Ähnlich verhält es sich auch mit der Rechtslage bezüglich nicht-binärer Menschen. Im November 2022 hatte Justizministerin Sam Tanson angekündigt, im ersten Trimester dieses Jahres einen Gesetzesvorschlag für eine dritte Option des Geschlechtseintrages vorzulegen. Bisher ist das aber noch nicht passiert.

Blutspende und Konversionstherapie

Ilga weist in ihrem Jahresbericht aber noch weitere Baustellen auf. So soll die Regierung die Bestimmungen zur Blutspende unabhängig von den Sexualkontakten der Spender*innen vereinheitlichen. Auch das Verbot von Konversionstherapien zählt zu den langjährigen Forderungen. „Die verhältnismäßig einfache Umsetzung eines Verbotes von Konversionstherapien wurde noch nicht einmal als Notwendigkeit thematisiert“, kommentiert Rosa Lëtzebuerg dieses Versäumnis in seiner Pressemitteilung.

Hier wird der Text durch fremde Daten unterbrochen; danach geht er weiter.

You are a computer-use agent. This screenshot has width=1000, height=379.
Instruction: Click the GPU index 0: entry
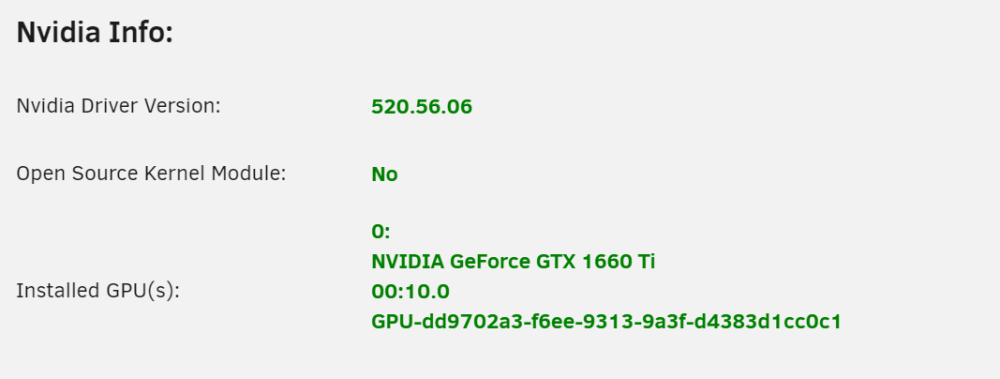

Schlussendlich warten LGBTIQA+-Menschen nach wie vor auf Schutz durch die Verfassung. „Wie schnell Gesetze gekippt oder ausgehöhlt werden können und gesetzliche Diskriminierungen wieder entstehen können, ist in Polen oder Ungarn zu beobachten”, warnt Rosa Lëtzebuerg. „Eine Verankerung in der Verfassung wäre ein längst überfälliger Schritt gewesen.“

Weniger als fünf Monate vor den Parlamentswahlen ist es mehr als fraglich, dass die Luxemburger Regierung ihre Versprechen in puncto LGBTIQA+-Rechte einhalten wird. Dass Luxemburg auf der Ilga-Skala noch weiter abrutschen wird, ist nicht auszuschließen. In seiner Pressemitteilung kündigt Rosa Lëtzebuerg abschließend an, den Parteien in den nächsten Monaten einen Forderungskatalog zukommen zu lassen, „der die Prioritäten der queeren Community in Luxemburg beschreibt“.